COMPITO DA SVOLGERE: Ricopia dal testo sul topinambùr il passo che va da "La medicina popolare" fino a "e negli incolti." compreso.

Il nome specifico (tuberosus) indica una pianta perenne, il cui organo di sopravvivenza è un tubero. Il nome topinambùr deriva dal nome di una tribù amerindia.

Il fusto può arrivare a una altezza che può superare bene i due metri; nella stagione avversa non spunta mai dal terreno perché tutti gli anni si secca e poi si rinnova; la parte sotterranea è un rizoma irregolare, nodoso e rotondeggiante. Il tubero è commestibile e viene usato soprattutto nella cucina piemontese nella bagnacauda e nella fonduta o cotto al posto delle patate, dalle quali si differenzia perché non contiene amido.

Il tubero contiene Inulina e perciò il topinambùr è impiegato in alcune diete; inoltre è molto ricco di sali minerali, in particolare potassio, magnesio, fosforo e ferro, come pure di selenio e zinco.

La medicina popolare lo vuole efficace per ridurre il colesterolo e stabilizzare la concentrazione di glucosio nel sangue.Cattura1

È una pianta spontanea originaria del Nord America; in Italia è annoverata fra le “piante dei poveri”, quelle piante di cui l’uomo, anche il meno abbiente, può nutrirsi senza spesa, raccogliendole in natura nei prati, nelle siepi e negli incolti.

DATI MOSTRATI:
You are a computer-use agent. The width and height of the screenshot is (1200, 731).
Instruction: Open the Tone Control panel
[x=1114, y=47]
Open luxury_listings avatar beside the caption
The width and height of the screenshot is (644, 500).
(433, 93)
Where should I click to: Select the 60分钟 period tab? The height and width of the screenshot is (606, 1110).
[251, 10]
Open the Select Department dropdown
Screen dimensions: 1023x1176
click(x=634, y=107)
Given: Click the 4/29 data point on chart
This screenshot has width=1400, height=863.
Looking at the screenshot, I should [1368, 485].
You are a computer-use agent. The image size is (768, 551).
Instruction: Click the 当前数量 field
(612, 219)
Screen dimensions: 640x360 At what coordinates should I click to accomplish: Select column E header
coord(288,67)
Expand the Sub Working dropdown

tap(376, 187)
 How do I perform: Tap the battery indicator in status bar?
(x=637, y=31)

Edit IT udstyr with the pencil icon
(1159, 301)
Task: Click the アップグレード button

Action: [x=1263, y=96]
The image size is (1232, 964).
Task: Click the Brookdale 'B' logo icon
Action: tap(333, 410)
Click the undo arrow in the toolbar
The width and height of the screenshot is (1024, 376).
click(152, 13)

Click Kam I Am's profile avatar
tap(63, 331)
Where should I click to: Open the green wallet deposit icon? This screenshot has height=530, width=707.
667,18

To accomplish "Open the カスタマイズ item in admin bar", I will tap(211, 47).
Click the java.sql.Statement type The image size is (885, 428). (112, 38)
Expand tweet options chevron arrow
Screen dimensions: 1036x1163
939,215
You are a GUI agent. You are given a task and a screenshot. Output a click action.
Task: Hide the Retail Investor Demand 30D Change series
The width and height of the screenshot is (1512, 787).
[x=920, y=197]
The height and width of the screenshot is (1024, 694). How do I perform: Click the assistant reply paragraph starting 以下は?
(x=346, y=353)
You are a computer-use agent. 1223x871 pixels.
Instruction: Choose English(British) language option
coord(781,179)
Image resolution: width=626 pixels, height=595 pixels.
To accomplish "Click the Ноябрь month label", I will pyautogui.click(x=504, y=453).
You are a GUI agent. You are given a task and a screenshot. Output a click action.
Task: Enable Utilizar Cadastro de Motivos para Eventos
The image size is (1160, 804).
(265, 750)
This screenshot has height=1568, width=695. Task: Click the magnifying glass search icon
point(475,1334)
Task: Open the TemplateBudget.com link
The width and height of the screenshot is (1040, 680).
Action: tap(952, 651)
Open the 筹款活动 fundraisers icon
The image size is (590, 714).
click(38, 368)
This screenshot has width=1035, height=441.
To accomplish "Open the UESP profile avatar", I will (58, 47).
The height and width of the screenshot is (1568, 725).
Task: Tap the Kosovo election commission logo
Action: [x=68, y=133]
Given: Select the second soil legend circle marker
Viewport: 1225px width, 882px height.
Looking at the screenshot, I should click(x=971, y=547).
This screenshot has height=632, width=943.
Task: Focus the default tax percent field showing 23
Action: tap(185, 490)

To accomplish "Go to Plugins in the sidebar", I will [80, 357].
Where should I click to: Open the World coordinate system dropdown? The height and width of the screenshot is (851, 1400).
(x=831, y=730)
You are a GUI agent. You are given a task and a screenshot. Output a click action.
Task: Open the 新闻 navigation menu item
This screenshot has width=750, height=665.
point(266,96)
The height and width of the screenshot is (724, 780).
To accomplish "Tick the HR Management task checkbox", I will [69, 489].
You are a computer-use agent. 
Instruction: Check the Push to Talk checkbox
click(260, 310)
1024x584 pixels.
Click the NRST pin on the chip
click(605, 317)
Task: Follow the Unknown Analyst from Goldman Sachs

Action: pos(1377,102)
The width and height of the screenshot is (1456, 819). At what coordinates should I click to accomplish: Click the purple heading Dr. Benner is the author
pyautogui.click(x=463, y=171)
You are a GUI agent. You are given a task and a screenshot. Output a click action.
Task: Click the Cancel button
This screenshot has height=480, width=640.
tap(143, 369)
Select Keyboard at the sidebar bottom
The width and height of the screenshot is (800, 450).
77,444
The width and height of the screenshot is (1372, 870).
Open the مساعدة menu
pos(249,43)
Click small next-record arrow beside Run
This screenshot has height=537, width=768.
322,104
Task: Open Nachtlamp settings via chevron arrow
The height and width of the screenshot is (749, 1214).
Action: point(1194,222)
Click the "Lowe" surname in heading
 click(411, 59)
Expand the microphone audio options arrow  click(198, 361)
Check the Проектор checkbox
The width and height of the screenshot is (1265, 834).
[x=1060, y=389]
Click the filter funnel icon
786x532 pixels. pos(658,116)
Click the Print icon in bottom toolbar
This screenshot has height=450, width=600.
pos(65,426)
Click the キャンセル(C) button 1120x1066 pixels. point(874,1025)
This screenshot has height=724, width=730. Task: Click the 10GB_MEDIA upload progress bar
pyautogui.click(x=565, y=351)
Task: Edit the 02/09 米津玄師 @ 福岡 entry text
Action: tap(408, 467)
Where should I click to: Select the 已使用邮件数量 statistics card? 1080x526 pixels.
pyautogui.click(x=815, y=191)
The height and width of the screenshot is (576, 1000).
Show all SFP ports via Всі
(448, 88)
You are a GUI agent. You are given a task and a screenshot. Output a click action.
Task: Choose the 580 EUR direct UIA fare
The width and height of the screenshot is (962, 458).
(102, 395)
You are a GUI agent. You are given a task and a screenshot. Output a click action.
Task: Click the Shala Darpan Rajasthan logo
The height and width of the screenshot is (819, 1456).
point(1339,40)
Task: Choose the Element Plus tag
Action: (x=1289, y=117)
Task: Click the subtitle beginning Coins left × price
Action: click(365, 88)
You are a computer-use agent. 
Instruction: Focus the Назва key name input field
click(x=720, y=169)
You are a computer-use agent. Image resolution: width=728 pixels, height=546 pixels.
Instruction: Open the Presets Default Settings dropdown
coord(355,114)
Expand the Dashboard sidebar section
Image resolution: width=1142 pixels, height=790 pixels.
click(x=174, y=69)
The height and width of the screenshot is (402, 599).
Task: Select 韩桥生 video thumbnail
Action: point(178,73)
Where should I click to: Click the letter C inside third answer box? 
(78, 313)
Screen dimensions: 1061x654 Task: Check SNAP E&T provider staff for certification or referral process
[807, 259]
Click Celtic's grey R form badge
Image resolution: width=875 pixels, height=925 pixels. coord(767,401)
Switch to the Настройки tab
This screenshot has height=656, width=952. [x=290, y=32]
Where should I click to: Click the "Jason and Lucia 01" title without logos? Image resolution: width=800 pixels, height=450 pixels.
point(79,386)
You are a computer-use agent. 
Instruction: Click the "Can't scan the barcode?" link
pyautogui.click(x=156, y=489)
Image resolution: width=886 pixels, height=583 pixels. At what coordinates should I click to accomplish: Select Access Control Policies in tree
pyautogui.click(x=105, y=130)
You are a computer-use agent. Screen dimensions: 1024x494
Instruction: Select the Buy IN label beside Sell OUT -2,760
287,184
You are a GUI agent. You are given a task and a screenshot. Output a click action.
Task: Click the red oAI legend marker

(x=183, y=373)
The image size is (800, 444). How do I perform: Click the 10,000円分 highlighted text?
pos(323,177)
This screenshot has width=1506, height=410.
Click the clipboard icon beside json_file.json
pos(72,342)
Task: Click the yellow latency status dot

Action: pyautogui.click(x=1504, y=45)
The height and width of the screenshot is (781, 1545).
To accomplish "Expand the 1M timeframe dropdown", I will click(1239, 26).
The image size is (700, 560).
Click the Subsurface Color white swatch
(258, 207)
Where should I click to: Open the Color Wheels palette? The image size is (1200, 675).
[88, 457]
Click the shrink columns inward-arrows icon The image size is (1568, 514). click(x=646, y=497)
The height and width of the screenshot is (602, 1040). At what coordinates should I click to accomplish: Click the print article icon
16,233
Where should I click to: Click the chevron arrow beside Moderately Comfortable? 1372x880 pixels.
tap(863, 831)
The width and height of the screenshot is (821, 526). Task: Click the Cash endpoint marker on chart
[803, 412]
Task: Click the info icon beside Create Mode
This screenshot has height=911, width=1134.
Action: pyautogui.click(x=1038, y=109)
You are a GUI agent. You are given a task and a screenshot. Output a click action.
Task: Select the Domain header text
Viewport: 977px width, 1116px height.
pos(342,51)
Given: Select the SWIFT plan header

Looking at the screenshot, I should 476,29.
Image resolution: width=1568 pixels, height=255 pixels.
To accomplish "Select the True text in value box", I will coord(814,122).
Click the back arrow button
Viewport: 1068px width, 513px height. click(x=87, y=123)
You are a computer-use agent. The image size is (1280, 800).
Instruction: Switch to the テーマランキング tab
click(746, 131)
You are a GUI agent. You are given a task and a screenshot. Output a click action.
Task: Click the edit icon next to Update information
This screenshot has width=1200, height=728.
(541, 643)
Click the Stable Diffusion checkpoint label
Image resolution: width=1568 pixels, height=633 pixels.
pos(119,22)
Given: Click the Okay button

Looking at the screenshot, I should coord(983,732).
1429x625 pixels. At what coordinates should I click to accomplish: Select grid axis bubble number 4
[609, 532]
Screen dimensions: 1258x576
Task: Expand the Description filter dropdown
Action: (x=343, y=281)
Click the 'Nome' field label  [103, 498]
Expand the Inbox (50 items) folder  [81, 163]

SPAZIO RISPOSTA:
La medicina popolare lo vuole efficace per ridurre il colesterolo e stabilizzare la concentrazione di glucosio nel sangue.Cattura1

È una pianta spontanea originaria del Nord America; in Italia è annoverata fra le “piante dei poveri”, quelle piante di cui l’uomo, anche il meno abbiente, può nutrirsi senza spesa, raccogliendole in natura nei prati, nelle siepi e negli incolti.